Mumbai: The BSE Sensex fell over 100 points in early trade Thursday on heavy foreign fund outflows amid rising global crude prices and a subdued trend at other Asian bourses.
The 30-share barometer, which had lost 840 points in the previous five sessions, was trading 120.01 points, or 0.33 per cent, lower at 35,914.10. On similar lines, the NSE Nifty was down 40.95 points, or 0.38 per cent, at 10,752.70 points.
Traders said sentiment remained bearish on continued withdrawal of funds by foreign institutional investors and surging crude prices overseas.
Foreign portfolio investors sold shares worth a net Rs 676.63 crore, while domestic institutional investors bought shares worth a net Rs 713.10 crore Wednesday, provisional data showed.
In morning session on Sensex, the laggards that dragged the key indices down were Bharti Airtel, Coal India, NTPC, Kotak Bank, HUL, Bajaj Finance, RIL, PowerGrid, HDFC Bank, Infosys, HCL Tech, Asian Paint, ONGC, TCS, SBI, M&M, HDFC, Tata Steel and IndusInd Bank, falling up to 2.48 per cent.

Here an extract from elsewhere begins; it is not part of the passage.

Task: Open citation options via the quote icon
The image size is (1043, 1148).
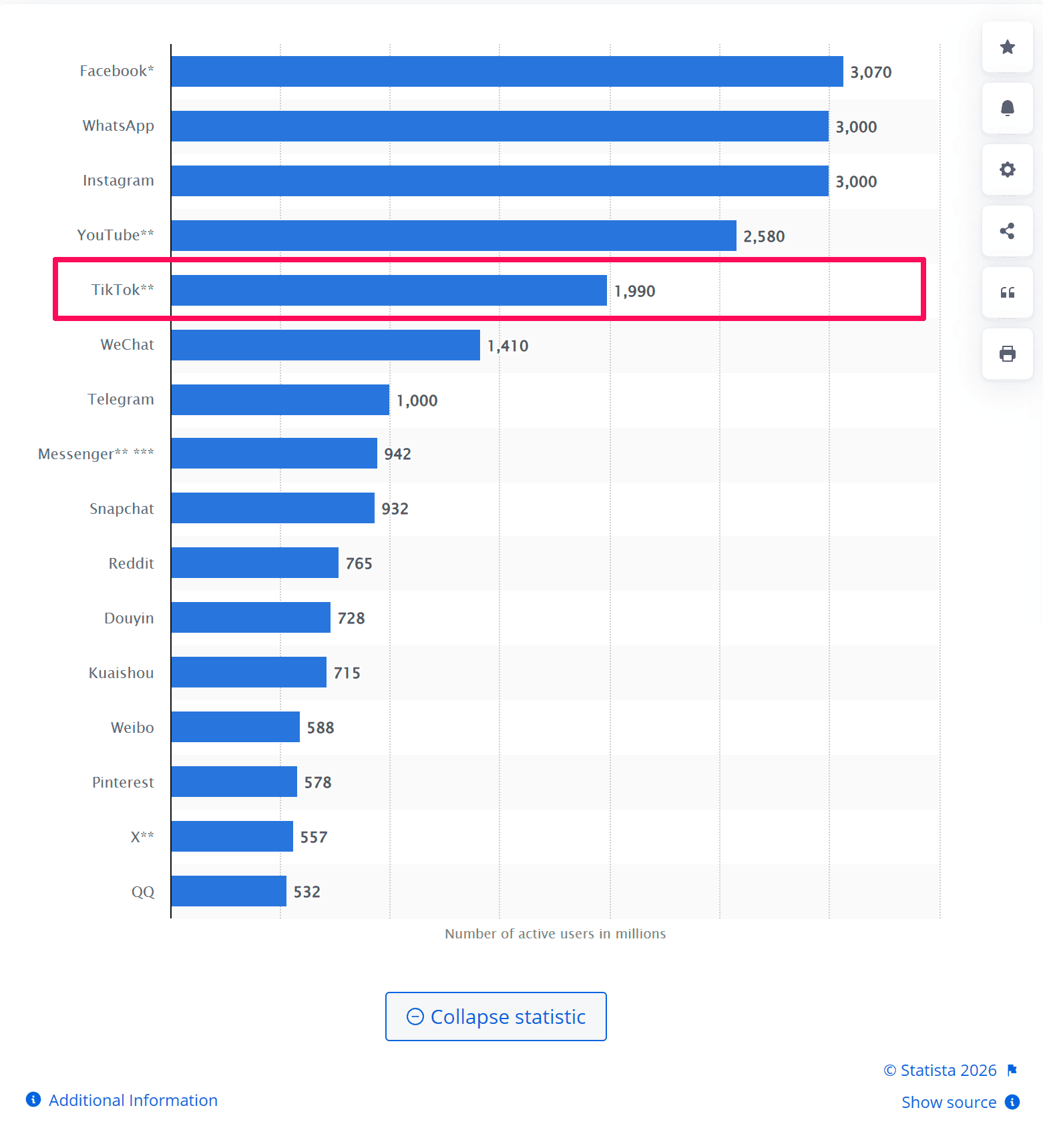Action: (1007, 292)
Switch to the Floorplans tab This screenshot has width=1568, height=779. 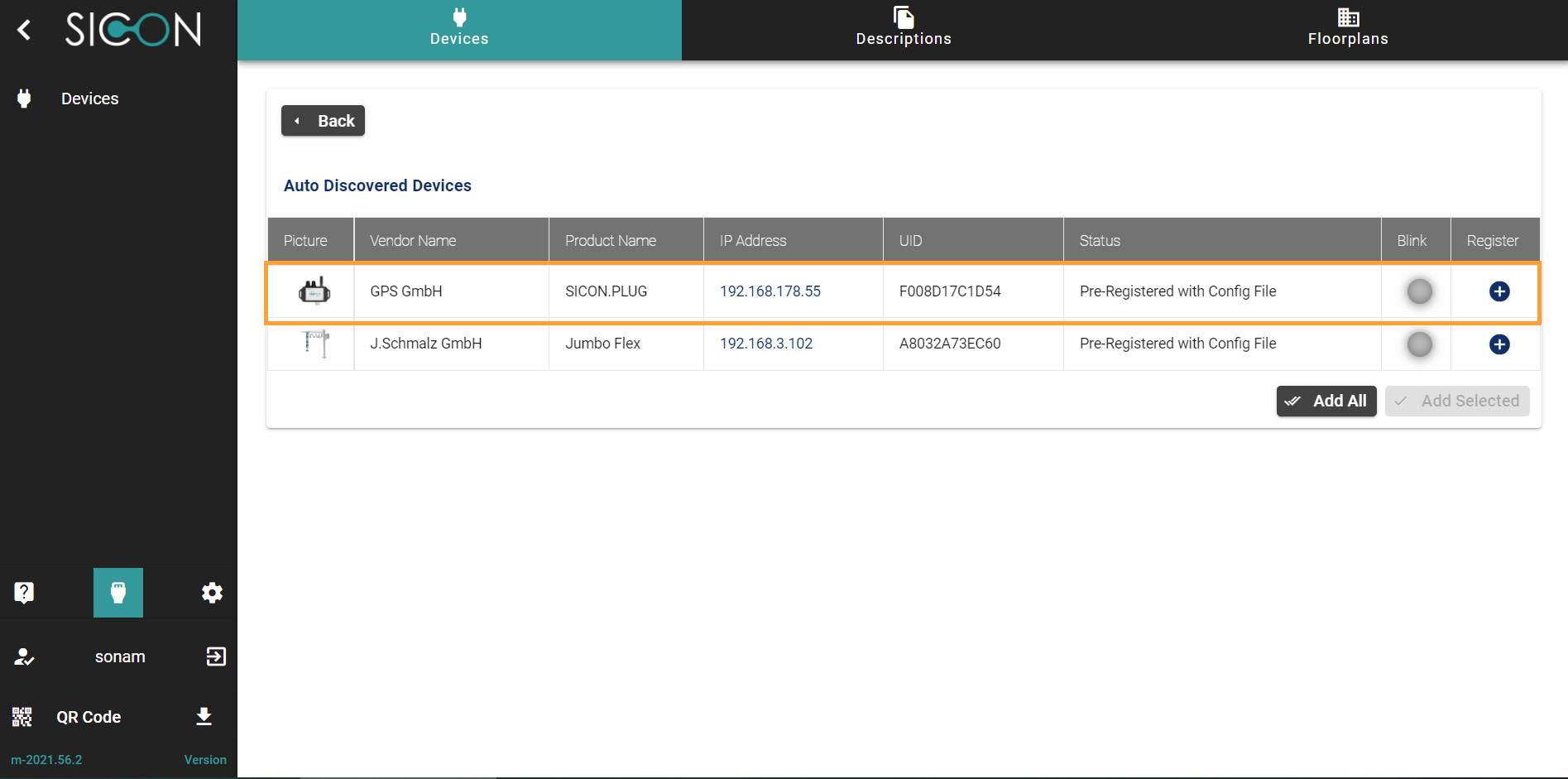pyautogui.click(x=1347, y=30)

However, Yes Bank rallied up to 20 per cent after the Reserve Bank of India (RBI) said it had not found any divergence in the asset classification and provisioning done by the lender during 2017-18.
RBI assesses compliance by banks with extant prudential norms on income recognition, asset classification and provisioning (IRACP) as part of its supervisory processes.
Sectorally, oil and gas, realty, PSU, consumer durables, IT and metal indices led the losses, falling up to 1.44 per cent. Meanwhile, the rupee depreciated 14 paise to 70.94 against the dollar.
Brent crude futures were trading higher by 0.46 per cent at USD 63.90 per barrel. Stocks of state-run oil marketing companies such as IOC, BPCL and HPCL were down by up to 1.50 per cent.
A weak trend at other Asian markets too dented domestic trading sentiments, traders added. Hong Kong’s Hang Seng was down 0.50 per cent, Shanghai’s Composite Index fell 0.32 per cent, Singapore’s Straits Times shed 0.15 per cent and Korea’s Kospi slipped 0.44 per cent. Japan’s Nikkei, however, was a shade higher in late morning deals.
On Wall Street, the US Dow Jones Industrial Average ended 0.46 per cent higher in Wednesday’s trade.